С каждым разом множились у Павла нетерпеливые вопросы. Чего хотят эти люди? Они приходят неукоснительно, ведут разговоры, немного флиртуют друг с другом, но ни слова о каком-нибудь деле, каком-нибудь, пусть самом незначительном! За стенами грохочет война, умирают люди по тюрьмам, по концлагерям, может, и она там! Может, ждет, и плачет, и страшно ей, страшно, каждый день может решить ее судьбу... А тут воркуют о красоте, ведут бесплодные беседы на философские темы! Что мне теперь до господина Бергсона и его duré *, [* То есть «длительности» — одной из основных категорий философии Бергсона.] нет у меня ни малейшего желания копаться в его теориях, для этого будет время потом, когда в мире настанет тишина. Но тут же выскакивали сомнения: а что, если это не более чем конспиративный прием? Откуда мне знать? Быть может, позднее... Бацилла ведь ясно сказал: Прокоп — член широко разветвленной организации Сопротивления, работающей в глубоком подполье; он связной между нею и этой группой, так он сам сказал Бацилле. А Бацилла в таких делах врать не станет. Однажды Павел выложил ему свои сомнения — толстяк до того разволновался, что пустил смешного петуха. Видно, он уже поддался обаянию Прокопа. «Хочешь сделать глупость — пожалуйста, только без меня! — пискнул он, оглядываясь на темной улице. — А то Прокоп еще подумает — кого это я привел! Пойми же ты, он должен молчать! Обязан! Такой ведь закон этой... конспирации. И мне даже нравится...» Не было сомнения, что у его конспирации каштановые волосы младшей барышни Карасовой. Остыв немного, Бацилла добавил: «А если у Прокопа есть приказ — сначала прощупать нас?» Павел сердито ответил: «Пора бы ему поспешить с этим делом». А позднее подумал, что, может, Бацилла и прав.
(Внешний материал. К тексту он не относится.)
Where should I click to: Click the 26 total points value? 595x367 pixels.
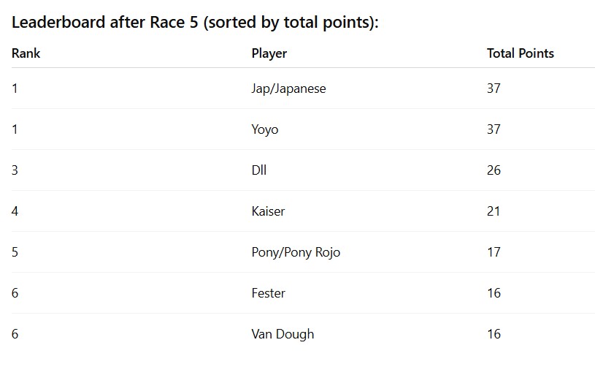pyautogui.click(x=494, y=170)
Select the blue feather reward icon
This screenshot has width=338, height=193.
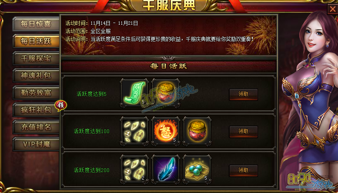point(166,169)
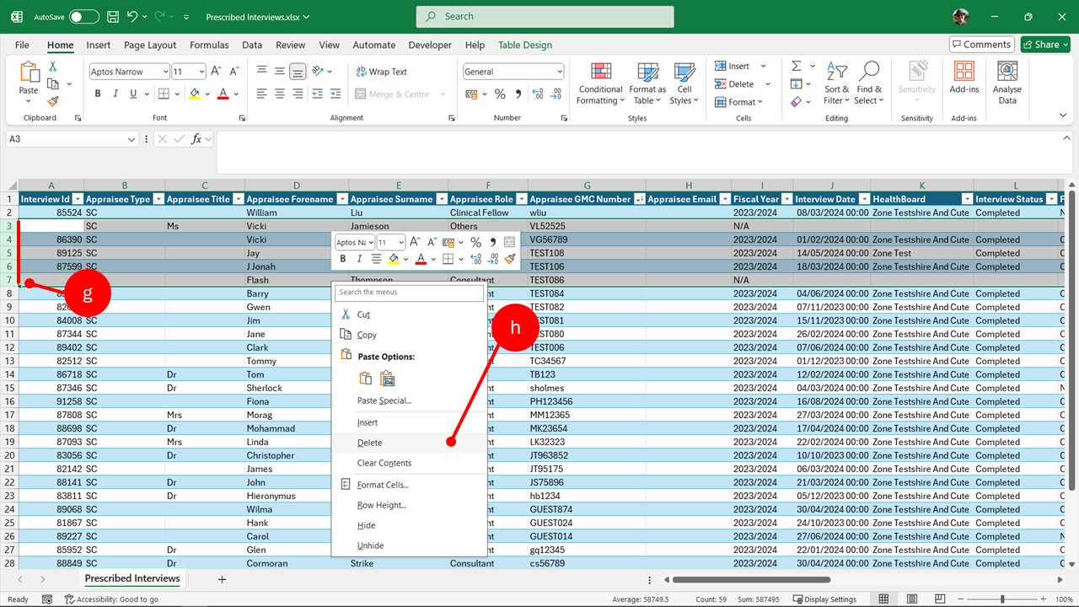Viewport: 1079px width, 607px height.
Task: Click the Save icon in title bar
Action: (x=114, y=17)
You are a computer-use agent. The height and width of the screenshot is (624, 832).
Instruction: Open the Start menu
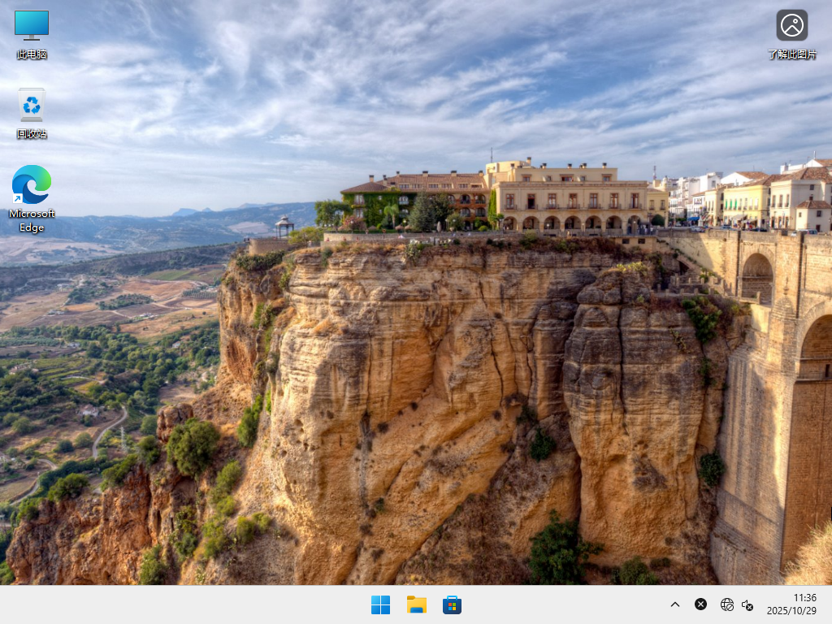tap(380, 605)
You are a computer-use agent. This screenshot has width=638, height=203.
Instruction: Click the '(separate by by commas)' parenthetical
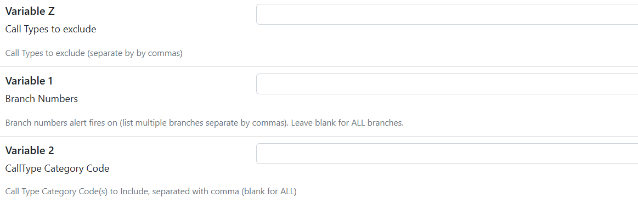click(x=135, y=53)
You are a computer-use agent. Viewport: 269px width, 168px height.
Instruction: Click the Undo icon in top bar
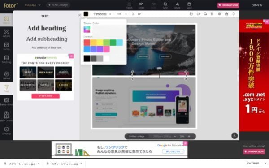coord(141,5)
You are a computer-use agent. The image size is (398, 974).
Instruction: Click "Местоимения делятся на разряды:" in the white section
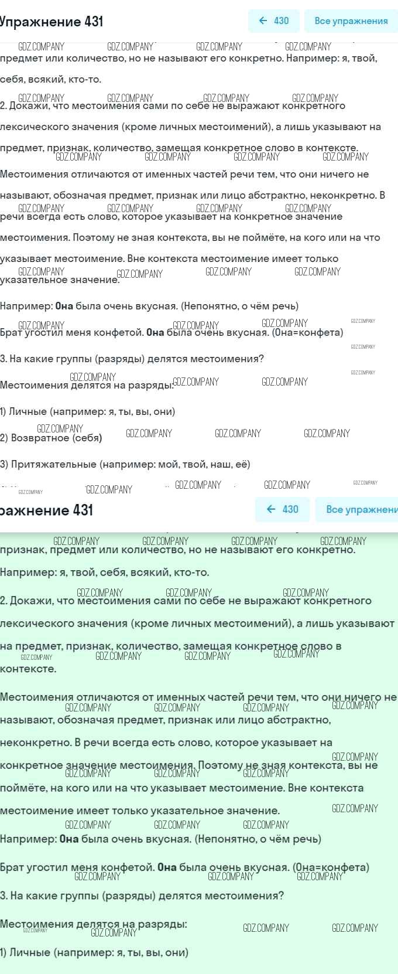87,385
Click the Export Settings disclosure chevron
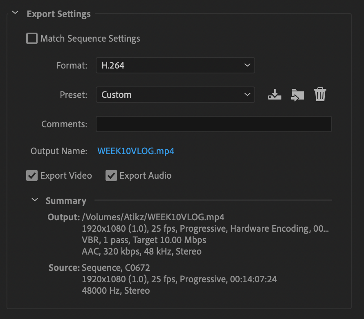The image size is (364, 319). point(15,13)
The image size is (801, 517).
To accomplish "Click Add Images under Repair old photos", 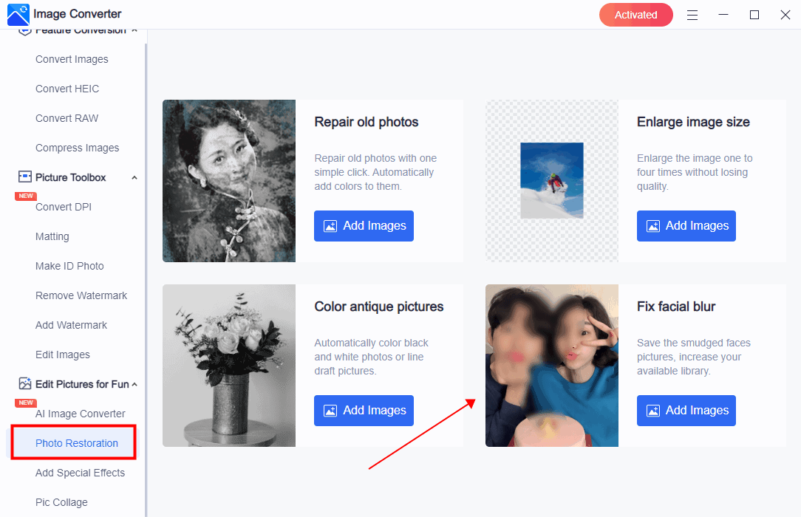I will click(364, 226).
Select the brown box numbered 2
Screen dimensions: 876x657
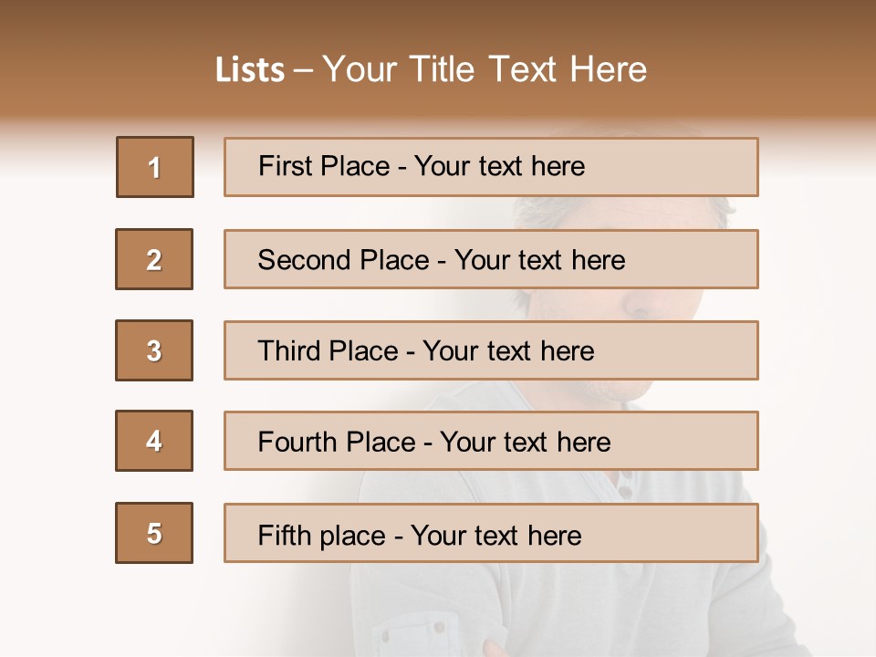coord(154,259)
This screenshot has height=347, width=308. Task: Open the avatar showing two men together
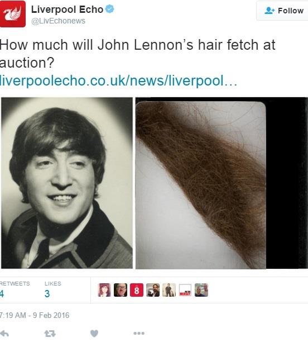click(x=201, y=290)
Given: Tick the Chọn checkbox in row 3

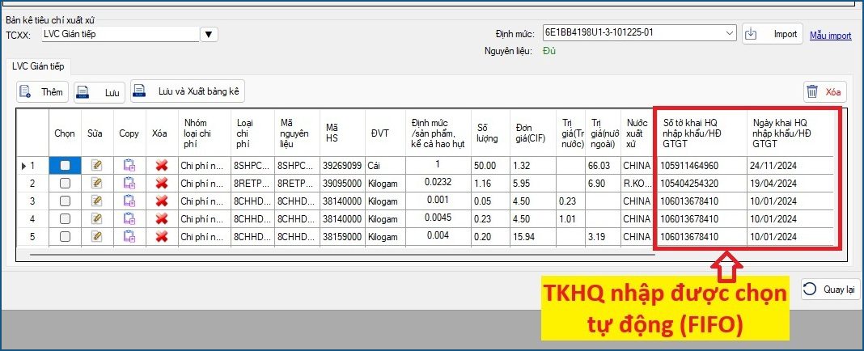Looking at the screenshot, I should pyautogui.click(x=65, y=201).
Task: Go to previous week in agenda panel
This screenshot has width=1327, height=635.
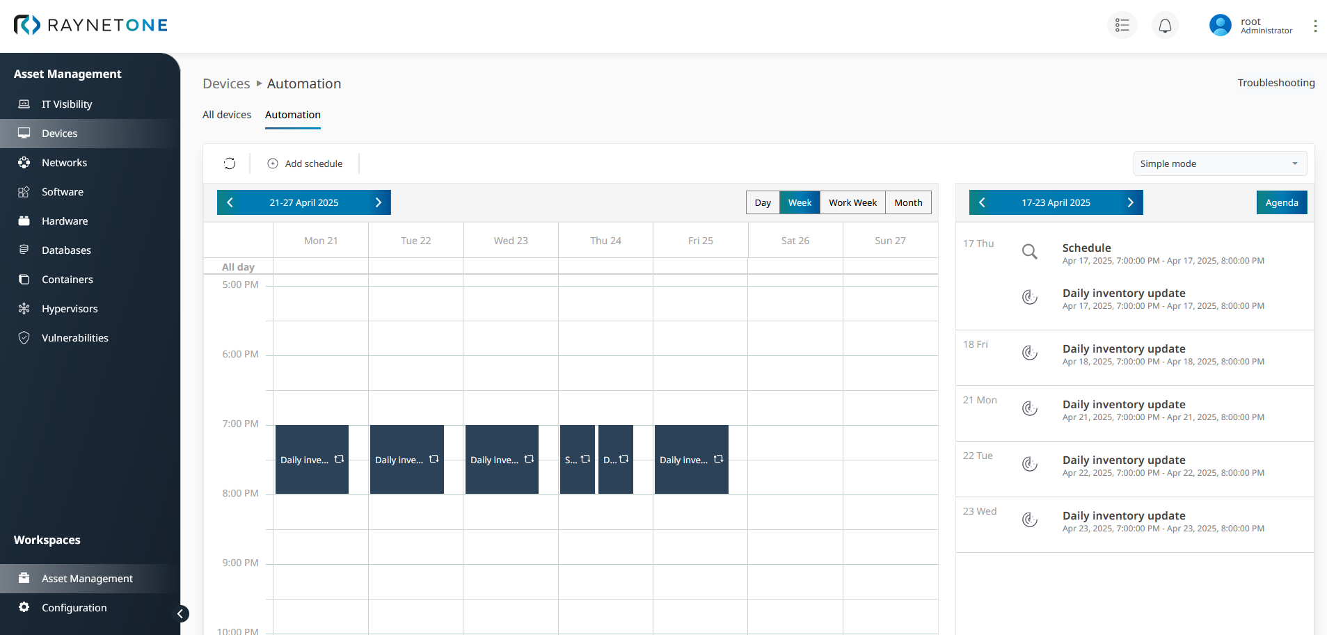Action: (x=982, y=202)
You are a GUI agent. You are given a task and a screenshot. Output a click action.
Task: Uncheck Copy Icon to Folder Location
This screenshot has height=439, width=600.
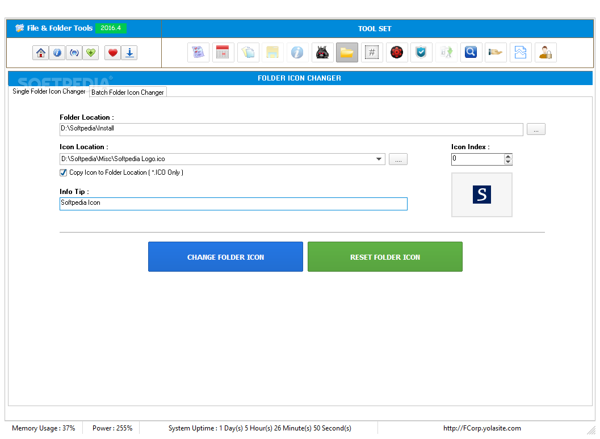pos(63,172)
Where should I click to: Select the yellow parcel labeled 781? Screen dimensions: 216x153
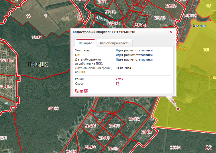[x=206, y=50]
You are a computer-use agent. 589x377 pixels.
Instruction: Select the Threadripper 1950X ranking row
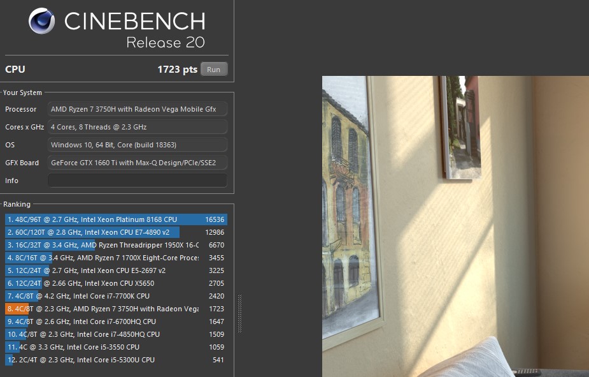pyautogui.click(x=116, y=245)
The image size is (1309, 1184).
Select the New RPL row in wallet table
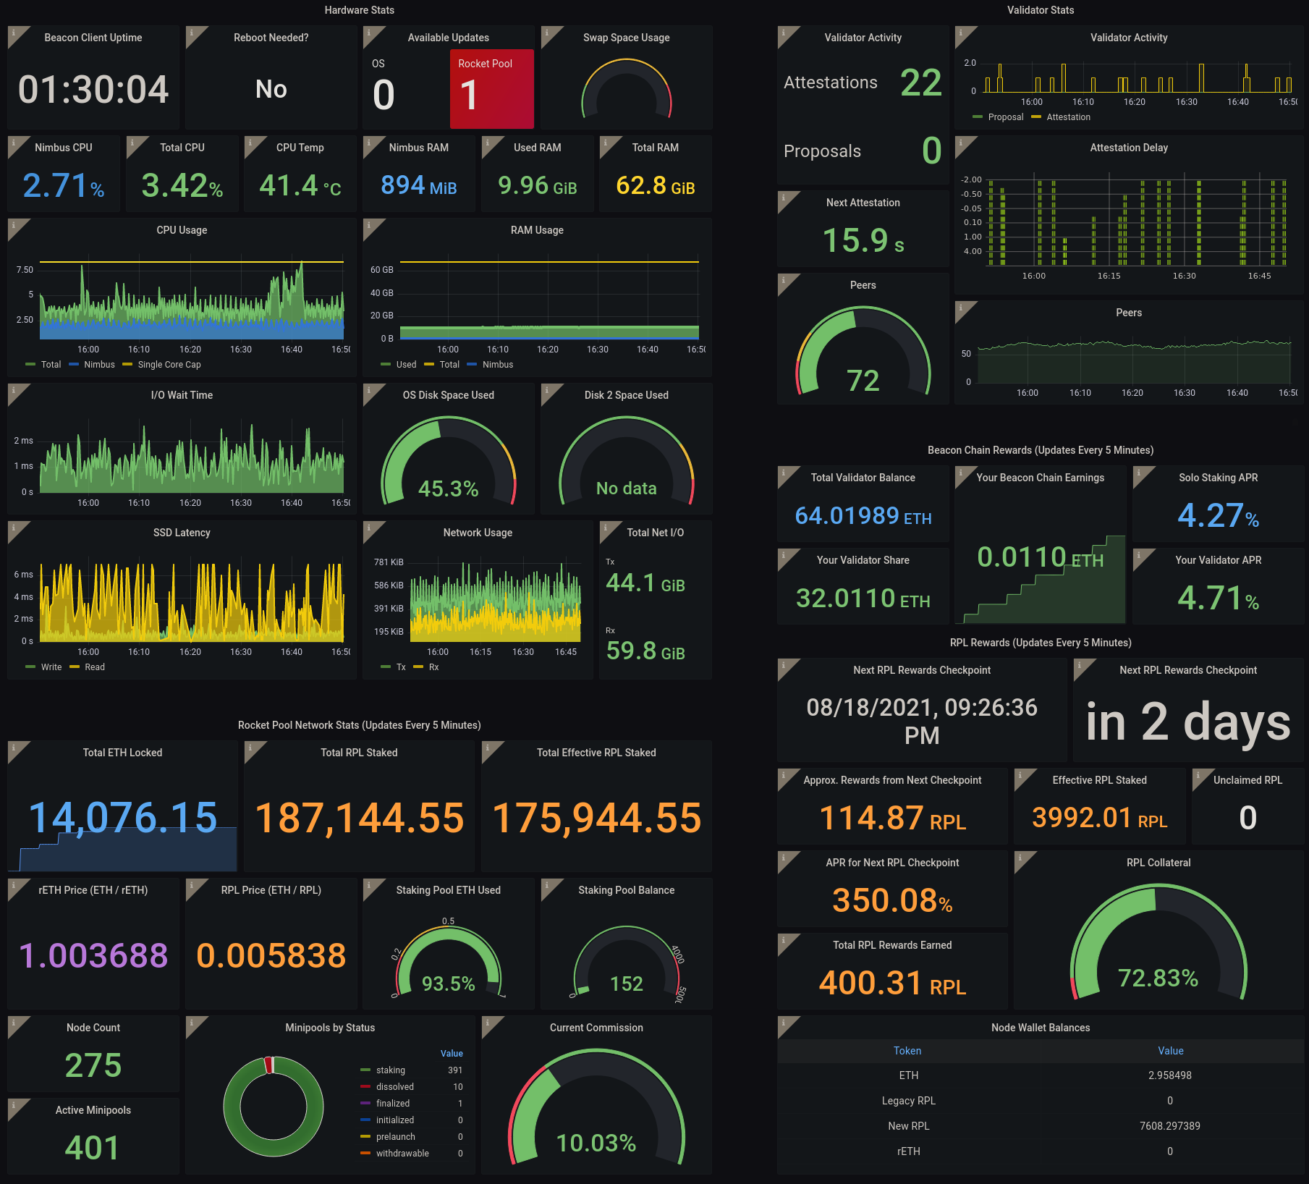908,1126
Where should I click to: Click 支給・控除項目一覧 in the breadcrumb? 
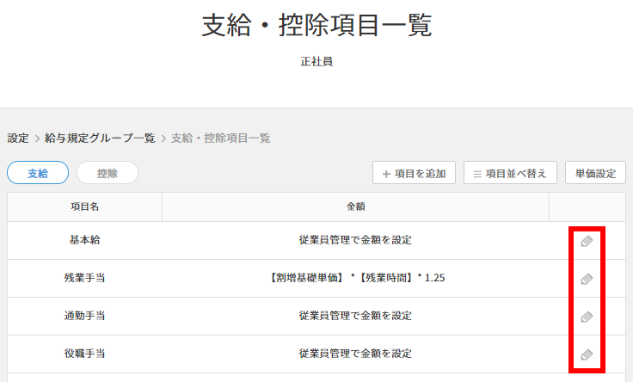click(220, 139)
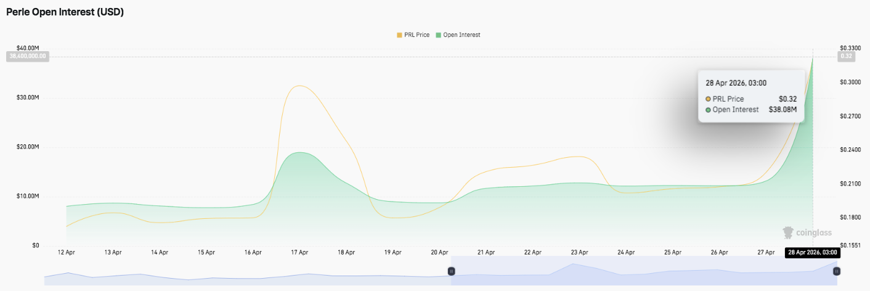Viewport: 870px width, 291px height.
Task: Click the green Open Interest tooltip marker
Action: (x=708, y=110)
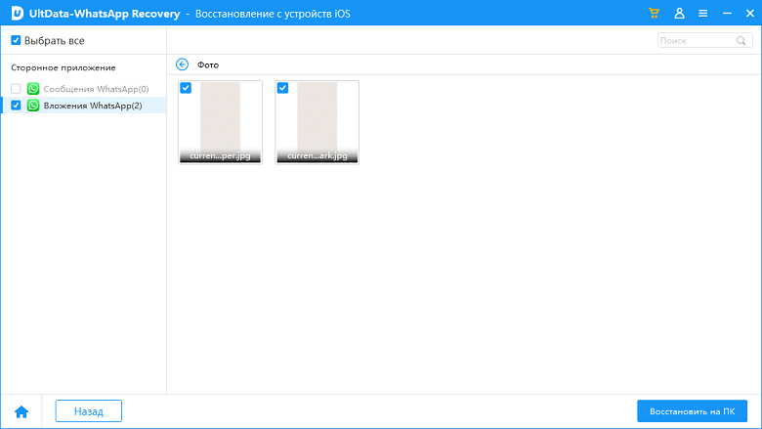Uncheck the Вложения WhatsApp(2) checkbox
Viewport: 762px width, 429px height.
click(16, 106)
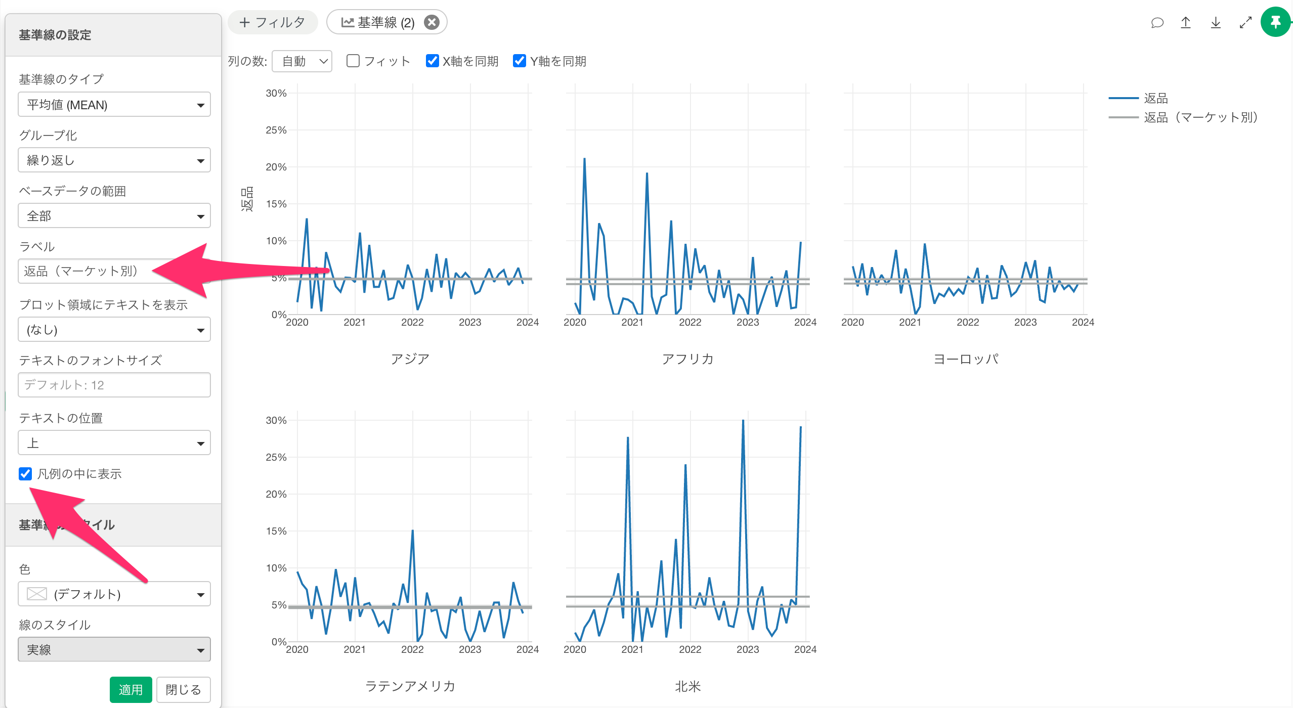Click the expand to fullscreen icon

(1245, 23)
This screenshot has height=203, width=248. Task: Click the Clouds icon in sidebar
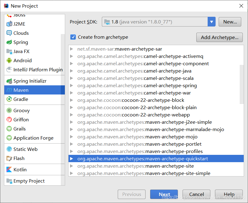click(9, 33)
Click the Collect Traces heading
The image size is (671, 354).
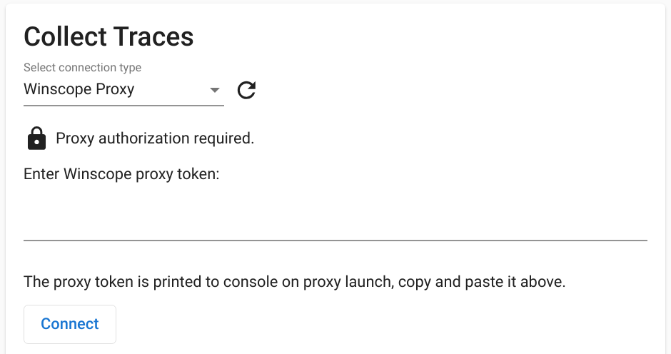(x=109, y=37)
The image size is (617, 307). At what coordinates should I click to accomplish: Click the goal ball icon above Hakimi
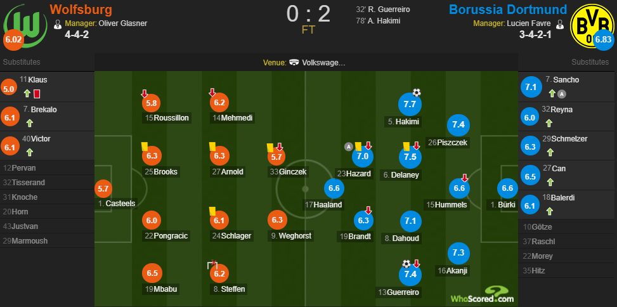tap(417, 93)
Характер сходок постепенно изменился, иной раз даже слушали Лондон, болтали о положении на фронтах, о перспективах близкого конца войны. Могло показаться, что Прокоп черпает более подробную информацию из каких-то особых и весьма осведомленных источников; его прогнозы отличались вызывающей сложностью, а всякое иное мнение сметалось потоком аргументов, произносимых с таким сарказмом, что оппонент поскорее уступал поле боя.

Вскоре Павел столкнулся с Прокопом: речь шла о том, кто освободит Прагу и всю страну. Павлу в общем было все равно, лишь бы скорее, и он вполне допускал, что освобождение придет с Востока. Этого ждал Чепек, и Павел слышал, как отец каждый день с воодушевлением говорит о братьях славянах на востоке, радуясь, что русские кони напьются влтавской воды. Прокоп придерживался, однако, другого мнения, которое он не преминул окутать туманом сложных рассуждений о сфере западной цивилизации и ее миссии, об областях распространения римского права; он расточительно бросал чужие слова.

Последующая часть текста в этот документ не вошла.